More than one way to ‘make it’ in music: Singaporean composer on … – CNA

“And if you had no music, just some low notes going on in the background, it’s very unsettling. That might illuminate that somebody has hidden intentions.” 

When music is used to highlight hidden context, “you’re not meant to notice the music and then think about it”, he added. “It’s supposed to go straight to your amygdala and then you instinctively realise something’s going on here (in the scene).” 

A similar understanding applies to commercials, where music can be used to tap into a psychological desire. For example, cars that are marketed to men “tend to use heavy rock guitar, because for a long time, the guitar was a very gendered instrument”, said Mr Li. 

“So when you hear it, you think of (the car) as being masculine. And men who want to feel masculine might gravitate towards that. So it’s a matter of understanding your audience.”  

But pinpointing the perfect track often requires asking a lot of questions because then clients are “forced to clarify their needs and intent”, he added. 

“If they say they want it to sound upbeat, there are many styles of music that are upbeat. That’s not specific enough for me. Do you mean upbeat in the sense of playful? Do you mean upbeat in the sense of high energy like we’re having a party? And if we’re having a party, is it the kind where you have a mosh pit or where you’re partying in a nightclub?” he explained. 

“Asking those questions helps me to narrow down the style, the energy, the instrumentation.” 
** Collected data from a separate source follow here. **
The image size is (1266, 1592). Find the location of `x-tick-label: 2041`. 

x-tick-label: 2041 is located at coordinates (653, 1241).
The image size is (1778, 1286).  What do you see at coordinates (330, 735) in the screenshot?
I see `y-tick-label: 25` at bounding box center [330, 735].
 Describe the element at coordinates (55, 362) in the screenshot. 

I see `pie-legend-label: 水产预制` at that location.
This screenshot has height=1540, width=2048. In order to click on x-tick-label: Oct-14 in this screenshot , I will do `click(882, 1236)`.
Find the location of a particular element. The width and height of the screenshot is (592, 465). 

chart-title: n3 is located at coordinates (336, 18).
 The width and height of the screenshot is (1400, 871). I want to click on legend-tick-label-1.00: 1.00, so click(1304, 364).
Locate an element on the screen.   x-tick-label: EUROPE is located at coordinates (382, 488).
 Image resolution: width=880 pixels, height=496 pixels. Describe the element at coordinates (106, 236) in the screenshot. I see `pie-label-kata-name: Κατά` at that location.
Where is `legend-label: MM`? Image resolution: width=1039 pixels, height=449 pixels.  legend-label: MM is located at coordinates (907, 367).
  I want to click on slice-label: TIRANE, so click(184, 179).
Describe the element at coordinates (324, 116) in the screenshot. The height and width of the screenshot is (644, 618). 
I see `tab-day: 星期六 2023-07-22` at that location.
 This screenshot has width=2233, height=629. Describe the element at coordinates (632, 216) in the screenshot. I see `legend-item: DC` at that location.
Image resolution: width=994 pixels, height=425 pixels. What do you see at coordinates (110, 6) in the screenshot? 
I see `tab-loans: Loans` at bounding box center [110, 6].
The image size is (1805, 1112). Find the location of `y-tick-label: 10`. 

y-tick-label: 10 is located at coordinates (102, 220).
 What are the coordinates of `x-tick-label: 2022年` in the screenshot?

Mr Li didn’t always ask many questions, however. He highlighted one of his first few advertising projects – a Kinder Bueno TV commercial that was a remake of its original version – where he felt the brief was “possibly incorrect or not ideal”. Nothing he tried felt right, so he submitted two soundtracks in the end. 

The first was a demo of house music based on their brief, while the second was “based on my understanding of what the video was conveying”. 

While doing his research, Mr Li realised there was “Latin influence” in the music for the original version of the commercial. It added to the sensual undertones of the commercial, which depicted a girl enjoying her Kinder Bueno chocolate bar while other shoppers looked on. 

“It was kind of voyeuristic … There was something inherently, shall we say, passionate about that. So I decided to incorporate more Latin influences and used tango instead, which was nothing like (the brief) they had sent me. And they ended up going for it,” he said. 

The experience taught him that “sometimes, you have to think really hard about what the client actually needs rather than what they tell you”, he added.  

“Because if you just do what they tell you, I’ve learned that that’s a recipe for a lot of frustration, because they’re also relying on you for your interpretation and expertise. You’re not just a factory.”